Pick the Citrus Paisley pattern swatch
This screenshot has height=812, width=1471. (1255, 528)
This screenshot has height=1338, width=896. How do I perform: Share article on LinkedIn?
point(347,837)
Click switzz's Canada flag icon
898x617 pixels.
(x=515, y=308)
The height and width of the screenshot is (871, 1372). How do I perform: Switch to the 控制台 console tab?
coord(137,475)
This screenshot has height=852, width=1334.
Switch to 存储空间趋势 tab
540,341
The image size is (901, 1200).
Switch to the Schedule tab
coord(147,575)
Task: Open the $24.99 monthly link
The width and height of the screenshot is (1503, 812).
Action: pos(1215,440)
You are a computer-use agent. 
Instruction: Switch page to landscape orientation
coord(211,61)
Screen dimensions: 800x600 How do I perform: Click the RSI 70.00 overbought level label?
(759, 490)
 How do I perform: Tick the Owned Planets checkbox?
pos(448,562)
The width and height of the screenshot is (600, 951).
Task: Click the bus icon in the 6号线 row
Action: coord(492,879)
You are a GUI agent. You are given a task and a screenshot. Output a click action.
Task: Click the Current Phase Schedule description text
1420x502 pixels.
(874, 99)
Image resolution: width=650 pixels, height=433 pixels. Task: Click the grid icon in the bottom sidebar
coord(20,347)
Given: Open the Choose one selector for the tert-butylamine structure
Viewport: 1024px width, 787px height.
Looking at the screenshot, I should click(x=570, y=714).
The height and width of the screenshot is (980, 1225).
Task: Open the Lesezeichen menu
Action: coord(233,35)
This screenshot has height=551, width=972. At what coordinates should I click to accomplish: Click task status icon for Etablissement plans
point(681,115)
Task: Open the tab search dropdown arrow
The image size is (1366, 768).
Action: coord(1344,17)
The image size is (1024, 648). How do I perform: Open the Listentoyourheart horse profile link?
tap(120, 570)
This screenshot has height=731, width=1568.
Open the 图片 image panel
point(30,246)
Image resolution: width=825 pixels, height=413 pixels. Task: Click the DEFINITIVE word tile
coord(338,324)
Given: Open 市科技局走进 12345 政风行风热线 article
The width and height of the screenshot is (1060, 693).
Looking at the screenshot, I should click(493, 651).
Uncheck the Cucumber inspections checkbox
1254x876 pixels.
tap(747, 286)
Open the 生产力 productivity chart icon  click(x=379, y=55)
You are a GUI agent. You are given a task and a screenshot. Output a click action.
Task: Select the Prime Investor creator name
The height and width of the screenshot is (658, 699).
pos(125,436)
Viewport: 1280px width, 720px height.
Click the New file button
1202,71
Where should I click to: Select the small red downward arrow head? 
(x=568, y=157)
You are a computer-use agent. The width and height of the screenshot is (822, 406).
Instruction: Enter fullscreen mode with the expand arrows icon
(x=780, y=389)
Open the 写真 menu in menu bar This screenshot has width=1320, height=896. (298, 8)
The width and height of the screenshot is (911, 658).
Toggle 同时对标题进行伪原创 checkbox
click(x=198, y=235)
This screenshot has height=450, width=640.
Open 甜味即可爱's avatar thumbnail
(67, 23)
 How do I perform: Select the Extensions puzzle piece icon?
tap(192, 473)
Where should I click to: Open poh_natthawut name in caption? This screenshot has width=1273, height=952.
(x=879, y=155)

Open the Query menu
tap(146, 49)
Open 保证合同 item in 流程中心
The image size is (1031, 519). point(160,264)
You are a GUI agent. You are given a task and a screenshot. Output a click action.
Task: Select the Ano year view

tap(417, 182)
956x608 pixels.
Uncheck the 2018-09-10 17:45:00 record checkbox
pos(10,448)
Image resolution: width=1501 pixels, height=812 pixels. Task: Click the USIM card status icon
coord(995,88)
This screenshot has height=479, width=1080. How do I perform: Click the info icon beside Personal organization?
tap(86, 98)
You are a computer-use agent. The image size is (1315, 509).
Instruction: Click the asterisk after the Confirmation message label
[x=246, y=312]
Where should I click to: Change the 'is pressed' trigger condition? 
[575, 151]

→ What needs to be done: Produce verbatim the lines starting at the one with "Open 保证合同 item in 流程中心" and ending at the last line of the material, both ends included. Add no other line.

→ Result:
Open 保证合同 item in 流程中心
The image size is (1031, 519). point(160,264)
You are a GUI agent. You are given a task and a screenshot. Output a click action.
Task: Select the Ano year view

tap(417, 182)
956x608 pixels.
Uncheck the 2018-09-10 17:45:00 record checkbox
pos(10,448)
Image resolution: width=1501 pixels, height=812 pixels. Task: Click the USIM card status icon
coord(995,88)
This screenshot has height=479, width=1080. How do I perform: Click the info icon beside Personal organization?
tap(86, 98)
You are a computer-use agent. The image size is (1315, 509).
Instruction: Click the asterisk after the Confirmation message label
[x=246, y=312]
Where should I click to: Change the 'is pressed' trigger condition? 
[575, 151]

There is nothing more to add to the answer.